92 Medium Regiment is part of the Regiment of Artillery of the Indian Army.

== Formation ==
The regiment was raised on 23 March 1963 at Ambala as 92 Mountain Composite Regiment. Lieutenant Colonel Sukhwant Singh was first commanding officer and was the only regiment which was equipped with Italian Pack howitzers. The unit was subsequently converted into a field regiment and is now a medium regiment.
==Composition==
The Regiment was raised as a pure Sikh regiment.
==Operations==
The Regiment has taken part in the following operations –
- Indo-Pakistani War of 1965 (Operation Riddle) – Second Lieutenant Ujagar Singh Rana was awarded the Sena Medal for gallantry in the Khemkaran sector. The regiment lost Captain PM Hashim, Second Lieutenant Padam Nath, Jemadar Teja Singh, Naik Milkha Singh and Lance Naik Balbir Singh during the operations.

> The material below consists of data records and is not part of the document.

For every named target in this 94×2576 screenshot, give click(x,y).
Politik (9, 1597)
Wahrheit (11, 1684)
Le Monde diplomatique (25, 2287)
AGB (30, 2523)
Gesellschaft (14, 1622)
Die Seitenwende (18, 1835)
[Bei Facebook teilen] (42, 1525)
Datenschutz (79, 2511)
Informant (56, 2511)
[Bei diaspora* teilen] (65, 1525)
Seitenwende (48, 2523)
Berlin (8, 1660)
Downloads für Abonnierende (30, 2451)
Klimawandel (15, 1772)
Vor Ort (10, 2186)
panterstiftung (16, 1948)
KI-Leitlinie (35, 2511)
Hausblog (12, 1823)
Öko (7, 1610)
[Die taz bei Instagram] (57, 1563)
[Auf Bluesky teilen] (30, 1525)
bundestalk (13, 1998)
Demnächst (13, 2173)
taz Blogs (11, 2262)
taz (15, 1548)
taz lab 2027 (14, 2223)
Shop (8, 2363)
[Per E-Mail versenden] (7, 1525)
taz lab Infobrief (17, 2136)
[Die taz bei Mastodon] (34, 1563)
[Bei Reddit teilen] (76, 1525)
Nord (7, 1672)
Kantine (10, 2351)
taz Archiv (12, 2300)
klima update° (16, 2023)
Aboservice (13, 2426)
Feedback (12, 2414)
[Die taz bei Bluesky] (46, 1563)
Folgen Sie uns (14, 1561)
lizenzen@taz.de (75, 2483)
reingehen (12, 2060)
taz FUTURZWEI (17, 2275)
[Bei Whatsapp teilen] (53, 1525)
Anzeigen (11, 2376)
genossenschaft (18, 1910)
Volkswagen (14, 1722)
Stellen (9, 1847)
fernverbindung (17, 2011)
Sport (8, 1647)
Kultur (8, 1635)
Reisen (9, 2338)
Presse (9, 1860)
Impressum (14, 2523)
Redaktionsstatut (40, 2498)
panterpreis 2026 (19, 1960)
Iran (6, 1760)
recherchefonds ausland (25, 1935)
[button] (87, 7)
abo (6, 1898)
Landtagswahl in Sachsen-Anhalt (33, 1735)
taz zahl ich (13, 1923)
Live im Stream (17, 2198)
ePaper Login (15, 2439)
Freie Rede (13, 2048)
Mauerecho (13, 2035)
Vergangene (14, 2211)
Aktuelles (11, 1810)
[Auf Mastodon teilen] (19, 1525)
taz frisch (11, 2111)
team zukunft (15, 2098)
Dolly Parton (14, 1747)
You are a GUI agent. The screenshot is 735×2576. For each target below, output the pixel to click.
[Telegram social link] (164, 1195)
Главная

- Indo-Pakistani War of 1971 (Operation Cactus Lily) - The regiment was part of the divisional artillery at Shakargarh sector. The Regiment was part of the divisional offensive, which started on a good note when on the morning of 5 December 1971, the guns of the unit knocked out the Pakistani Artillery Observation Post (OP) at Sukhmal.
- Operation Blue Star
- Operation Rakshak – The Regiment took part in counter insurgency operations in 1989.
- Operation Hifazat – The Regiment took part in counter insurgency operations in Northeast India between 1993 and 1995.
- Operation Vijay
- Operation Sahayata in 2001.
- Operation Meghdoot – The Regiment was posted in the highest battlefield in the world.
- Operation Zafran.
- Operation Rakshak

==Honours and achievements==
- The unit has been awarded with –
  - 3 Sena medals
  - 14 COAS Commendation Cards
  - 2 VCOAS Commendation Cards
  - 14 GOC-in-C Commendation Cards
- Lieutenant General Ranjit Singh Nagra PVSM, VSM and bar was commissioned into the unit and went on to command it. He became the Director General Artillery at Army Headquarters in 2002.